Photo Printing Service Inmoto.in Wants People to Collect Moments
Daus Gonia of Inmoto.in was one of the presenters at Monday night's Obsat featuring HoRepublik, talking about his photo printing service which became a finalist at id-byte Startup Hunt. Inmoto.in provides a hashtag-powered photo printing service intended for events, brands, and public spaces as on of their visitor activity points.
"Inmoto.in is a collaboration of hardware, software, and memories. We don't just built the application but we also build the hardware and collect data from Instagram, Facebook, and Twitter. We build our own printers and devices", said Gonia. "The service was initially built for brands but we found that it is increasingly being used at weddings. We also want to deploy this at schools, museums, and public places".

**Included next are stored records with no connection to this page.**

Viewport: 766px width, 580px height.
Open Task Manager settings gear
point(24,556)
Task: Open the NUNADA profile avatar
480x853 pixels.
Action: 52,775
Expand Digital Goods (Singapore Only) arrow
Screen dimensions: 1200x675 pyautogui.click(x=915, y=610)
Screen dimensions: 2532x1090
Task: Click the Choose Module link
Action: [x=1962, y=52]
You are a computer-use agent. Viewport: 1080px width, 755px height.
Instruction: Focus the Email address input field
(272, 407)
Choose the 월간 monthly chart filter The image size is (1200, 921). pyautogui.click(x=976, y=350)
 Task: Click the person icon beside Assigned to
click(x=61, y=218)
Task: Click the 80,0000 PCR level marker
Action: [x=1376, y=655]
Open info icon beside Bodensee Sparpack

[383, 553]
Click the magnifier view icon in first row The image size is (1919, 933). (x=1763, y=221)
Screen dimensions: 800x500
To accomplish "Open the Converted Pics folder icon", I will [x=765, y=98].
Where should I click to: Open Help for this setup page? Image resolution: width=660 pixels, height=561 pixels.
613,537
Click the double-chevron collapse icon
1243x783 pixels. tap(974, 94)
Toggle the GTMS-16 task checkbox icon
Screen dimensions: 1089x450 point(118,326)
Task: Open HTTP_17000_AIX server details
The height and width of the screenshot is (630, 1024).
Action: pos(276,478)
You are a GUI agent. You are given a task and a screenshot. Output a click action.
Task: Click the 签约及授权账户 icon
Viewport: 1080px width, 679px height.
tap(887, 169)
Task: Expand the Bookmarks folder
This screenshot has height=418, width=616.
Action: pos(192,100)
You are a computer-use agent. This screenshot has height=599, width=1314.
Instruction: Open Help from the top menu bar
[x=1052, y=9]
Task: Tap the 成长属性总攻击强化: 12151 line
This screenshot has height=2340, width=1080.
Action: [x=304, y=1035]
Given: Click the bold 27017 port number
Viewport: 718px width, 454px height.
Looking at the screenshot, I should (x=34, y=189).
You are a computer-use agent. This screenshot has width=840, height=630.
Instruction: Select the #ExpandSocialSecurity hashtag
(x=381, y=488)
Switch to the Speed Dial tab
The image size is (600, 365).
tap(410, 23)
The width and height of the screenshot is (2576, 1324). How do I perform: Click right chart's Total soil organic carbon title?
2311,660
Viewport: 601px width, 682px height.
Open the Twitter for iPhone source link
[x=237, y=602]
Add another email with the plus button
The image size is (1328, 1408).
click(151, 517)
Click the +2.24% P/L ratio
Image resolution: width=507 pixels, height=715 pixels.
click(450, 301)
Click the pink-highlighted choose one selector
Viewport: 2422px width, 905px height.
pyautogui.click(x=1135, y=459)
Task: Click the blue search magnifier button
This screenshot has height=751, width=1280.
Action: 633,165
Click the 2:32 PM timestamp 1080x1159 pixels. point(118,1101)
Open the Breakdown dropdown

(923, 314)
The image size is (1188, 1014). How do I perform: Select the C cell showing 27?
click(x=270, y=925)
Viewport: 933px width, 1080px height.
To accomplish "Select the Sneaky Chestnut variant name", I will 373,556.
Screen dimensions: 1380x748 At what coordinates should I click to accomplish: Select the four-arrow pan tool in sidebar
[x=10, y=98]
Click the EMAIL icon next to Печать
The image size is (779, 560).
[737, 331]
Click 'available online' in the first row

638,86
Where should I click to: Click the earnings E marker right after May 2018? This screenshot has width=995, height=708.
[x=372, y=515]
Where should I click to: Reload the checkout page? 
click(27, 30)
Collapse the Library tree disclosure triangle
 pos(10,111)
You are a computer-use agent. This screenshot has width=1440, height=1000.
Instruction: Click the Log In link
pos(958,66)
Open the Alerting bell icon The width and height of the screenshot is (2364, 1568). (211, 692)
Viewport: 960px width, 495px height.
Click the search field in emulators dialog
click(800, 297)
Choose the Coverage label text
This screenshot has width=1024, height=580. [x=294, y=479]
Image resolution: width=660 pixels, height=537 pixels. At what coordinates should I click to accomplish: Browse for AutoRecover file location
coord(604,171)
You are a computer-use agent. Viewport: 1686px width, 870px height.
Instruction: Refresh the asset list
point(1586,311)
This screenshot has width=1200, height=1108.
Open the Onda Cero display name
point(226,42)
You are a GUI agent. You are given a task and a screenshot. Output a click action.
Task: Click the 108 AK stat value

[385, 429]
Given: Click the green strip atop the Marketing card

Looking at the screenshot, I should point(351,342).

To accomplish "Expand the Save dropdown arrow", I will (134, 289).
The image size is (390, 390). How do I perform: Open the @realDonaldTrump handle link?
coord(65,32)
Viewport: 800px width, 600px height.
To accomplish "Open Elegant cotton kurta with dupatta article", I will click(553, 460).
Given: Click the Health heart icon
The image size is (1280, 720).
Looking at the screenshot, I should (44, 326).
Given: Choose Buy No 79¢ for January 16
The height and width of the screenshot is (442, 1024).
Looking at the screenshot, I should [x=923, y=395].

Because it is a printing service and it takes advantage of hashtags, it creates buzz not just at the event but also on social media as people would talk about having keepsakes or mementos and they would spread the printed photo on those networks, resulting in an Inception like effect where the printed version of a digital photo gets redistributed digitally.
How it works is attendees at an event that has deployed Inmoto.in simply post photos to Instagram, Facebook, or Twitter with the corresponding hashtag determined by the service and the photos will then be printed on site by Inmoto.in using its printing system.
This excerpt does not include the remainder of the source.